【安全资讯】攻击者利用Ivanti CSA的开源工具

概要：

近期，CSIRT Synacktiv在处理网络安全事件时发现，攻击者利用Ivanti Cloud Services Appliance（CSA）的漏洞进行攻击。该事件涉及多个开源工具的使用，揭示了网络攻击的复杂性和潜在威胁，尤其是在金融和科技行业中。本文将深入分析这些工具的功能及其对网络安全的影响。

主要内容：

在2024年9月和10月，Ivanti发布了关于其Cloud Services Appliance（CSA）产品的多个安全公告，指出存在可被利用的安全漏洞。这些漏洞允许攻击者绕过安全策略并执行远程代码。FortiGuard Labs的研究显示，自2024年9月9日起，多个恶意团体开始积极利用这些漏洞，甚至在Ivanti发布补丁之前就已展开攻击。

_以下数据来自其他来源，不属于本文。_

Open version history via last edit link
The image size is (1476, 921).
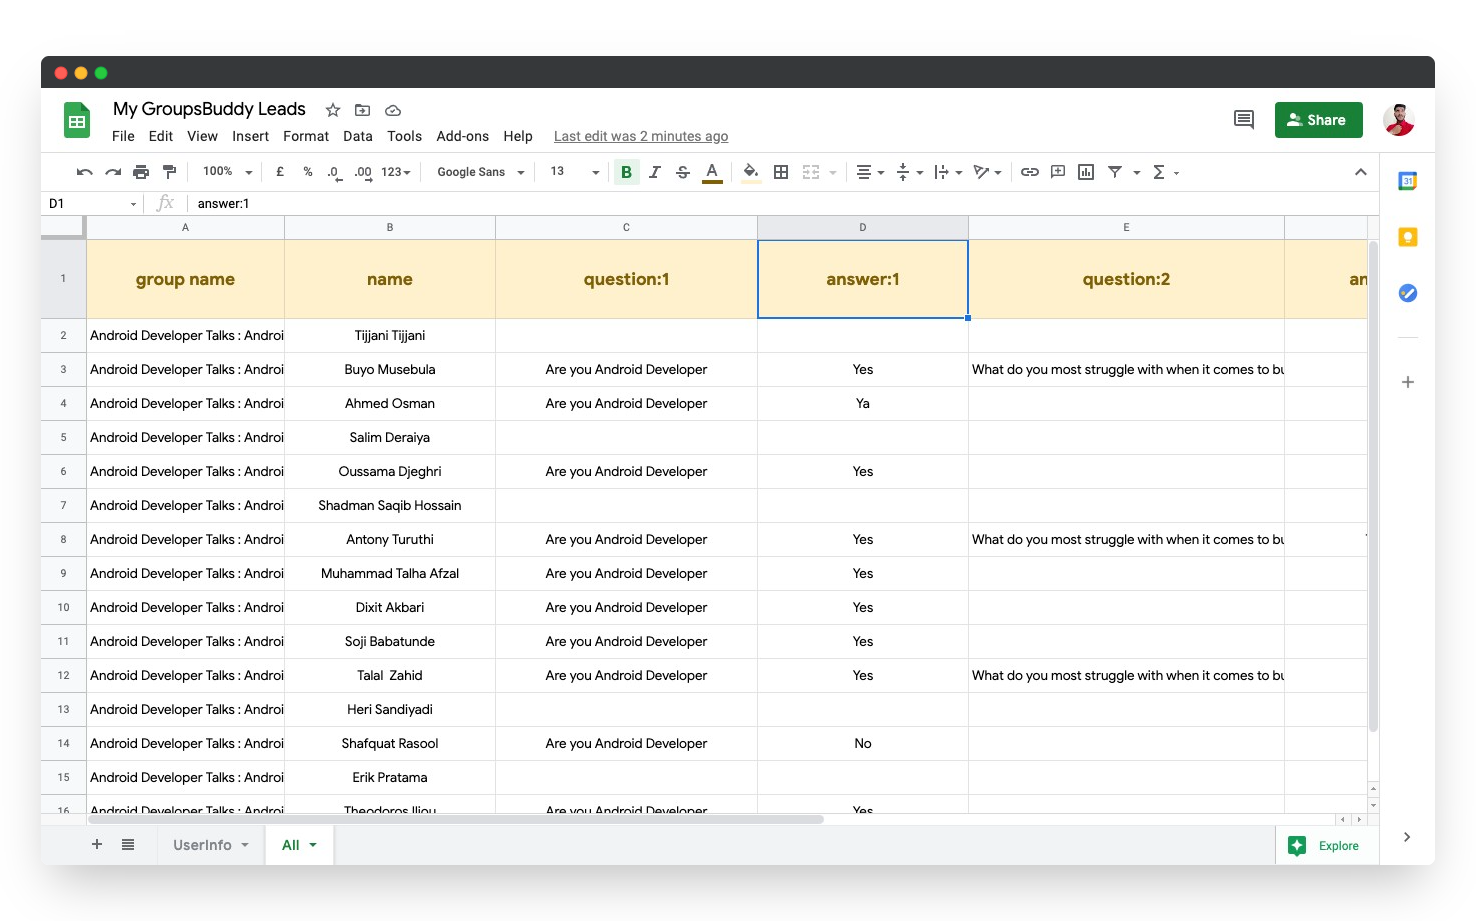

CSIRT Synacktiv在调查中发现，攻击者在成功入侵Ivanti CSA后，使用了名为suo5的HTTP代理隧道工具，进一步渗透到暴露在互联网上的Exchange服务器。suo5工具的设计使得攻击者能够在网络中建立持久的访问点，利用其高效的性能绕过网络防御。

此外，攻击者还使用了名为iox的另一个隧道工具，旨在在Ivanti CSA上保持持久的访问。该工具不仅支持端口转发，还具备加密流量的能力，进一步增强了攻击的隐蔽性。通过这些工具，攻击者能够在受害者的内部网络中自由移动，执行远程代码，造成严重的安全隐患。

为了应对这些威胁，Synacktiv团队提出了针对这些开源工具的检测规则，旨在提高网络安全防护能力。随着网络攻击手段的不断演变，企业必须加强对新兴威胁的监测和响应能力，以保护自身的数字资产。